US 12,080,055 B2
	Multi-task self-training for learning general representations
Tsung-Yi Lin, Sunnyvale, CA (US); Barret Zoph, Sunnyvale, CA (US); Ekin Dogus Cubuk, Sunnyvale, CA (US); Golnaz Ghiasi, Mountain View, CA (US); and Quoc V. Le, Sunnyvale, CA (US)
Assigned to Google LLC, Mountain View, CA (US)
Filed by Google LLC, Mountain View, CA (US)
Filed on Mar. 17, 2022, as Appl. No. 17/697,750.
Claims priority of provisional application 63/162,467, filed on Mar. 17, 2021.
Prior Publication US 2022/0301298 A1, Sep. 22, 2022
Int. Cl. G06V 10/82 (2022.01); G06N 3/084 (2023.01); G06V 10/764 (2022.01); G06V 10/77 (2022.01); G06V 10/774 (2022.01); G06V 10/776 (2022.01); G06V 10/80 (2022.01)
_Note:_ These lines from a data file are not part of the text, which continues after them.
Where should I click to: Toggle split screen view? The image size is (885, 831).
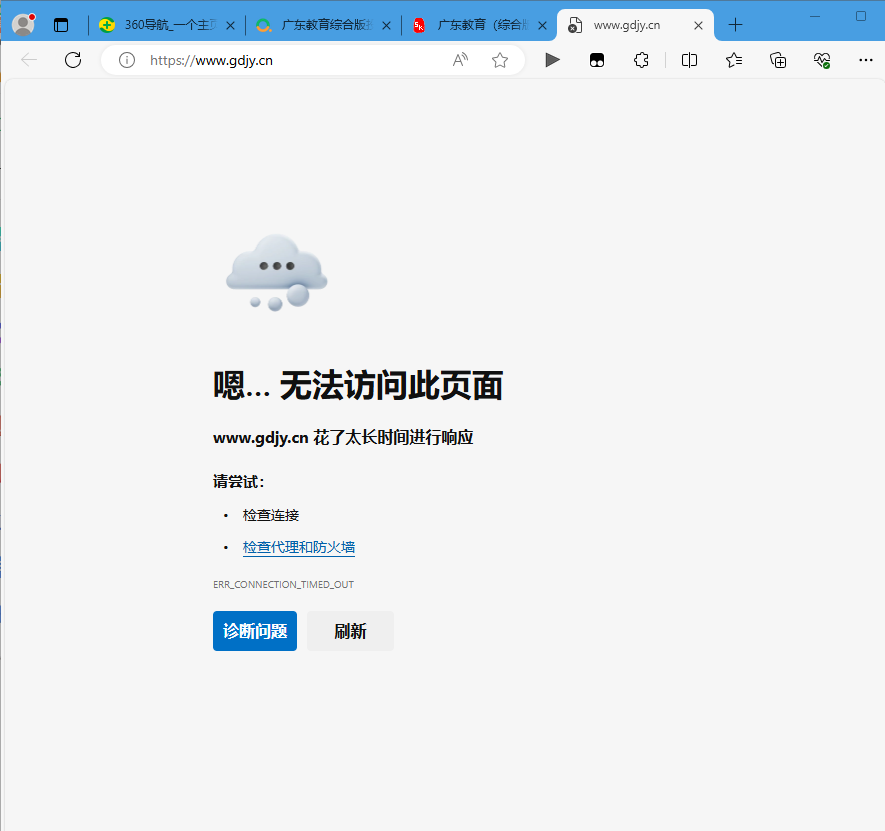[x=689, y=60]
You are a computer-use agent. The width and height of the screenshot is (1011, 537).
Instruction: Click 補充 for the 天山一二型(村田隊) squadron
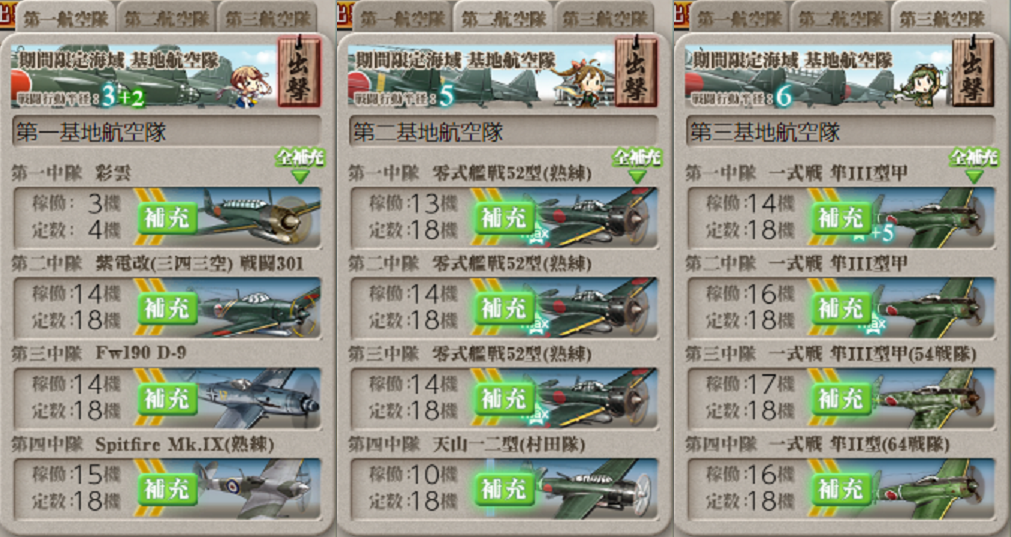505,489
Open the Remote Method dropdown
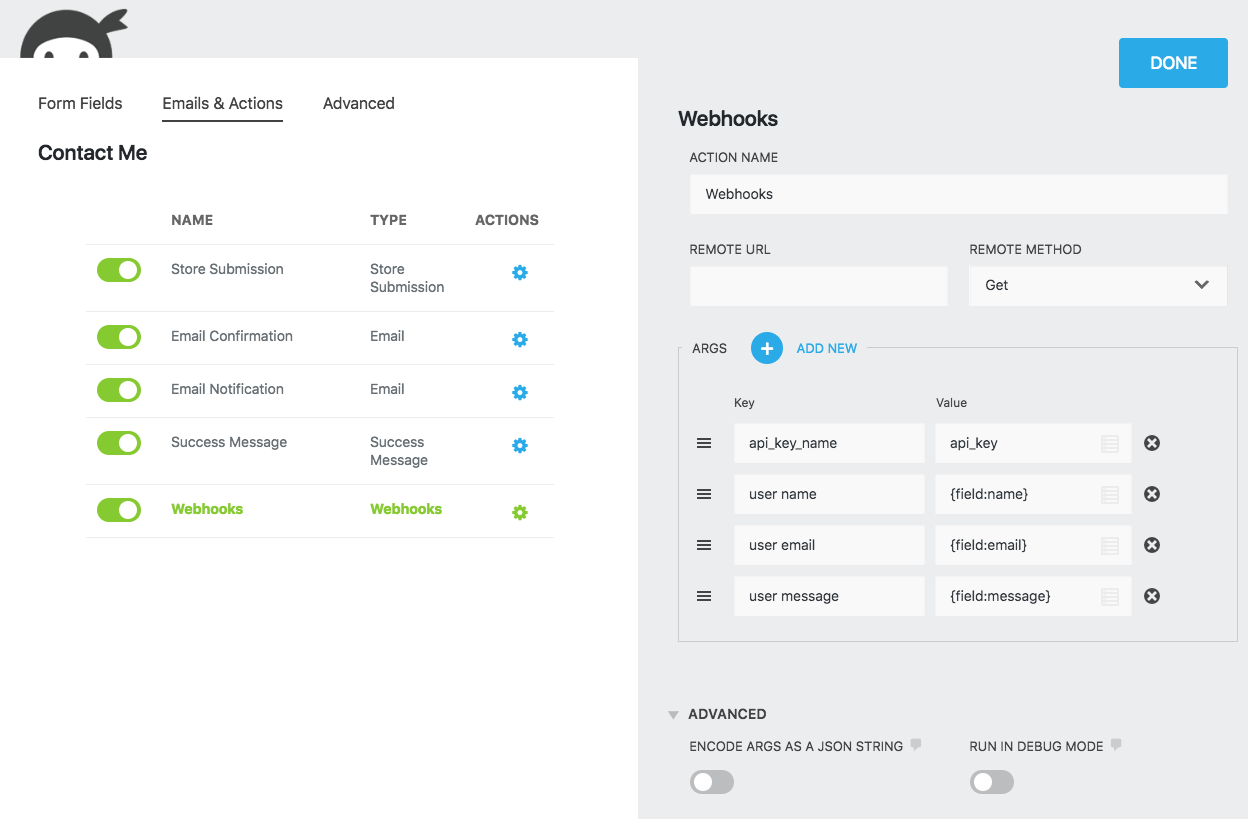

CPC G06V 10/82 (2022.01) [G06N 3/084 (2013.01); G06V 10/764 (2022.01); G06V 10/7715 (2022.01); G06V 10/774 (2022.01); G06V 10/776 (2022.01); G06V 10/806 (2022.01)]

20 Claims

1. A method performed by one or more computers for training an image representation neural network having a plurality of image representation parameters, wherein the image representation neural network is configured to receive as input an image and to process the image in accordance with the image representation parameters to generate as output a set of feature maps characterizing the image, the method comprising repeatedly performing operations comprising:

obtaining training data comprising a plurality of training images and, for each of the training images, a respective label for each of a plurality of different computer vision tasks, wherein:

for one or more of the plurality of training images, the respective label for least one of the computer vision tasks is a pseudo-label that is generated by processing the training image using a teacher neural network that corresponds to the computer vision task and that has already been trained to perform the computer vision task;

processing the training images using the image representation neural network to generate a respective set of feature maps for each of the training images;

for each training image and for each of the plurality of different computer vision tasks:

generating a feature representation for the training image and for the computer vision task from one or more of the feature maps for the image representation neural network; and

processing the feature representation using an output neural network head corresponding to the computer vision task to generate a predicted output for the computer vision task; and

updating the image representation parameters by computing a gradient with respect to the image representation parameters of an overall loss function that includes a respective task-specific loss function for each of the plurality of computer vision tasks that measures, for each training image, an error between (i) the predicted output for the computer vision task for the training image and (ii) the respective label for the computer vision task for the training image.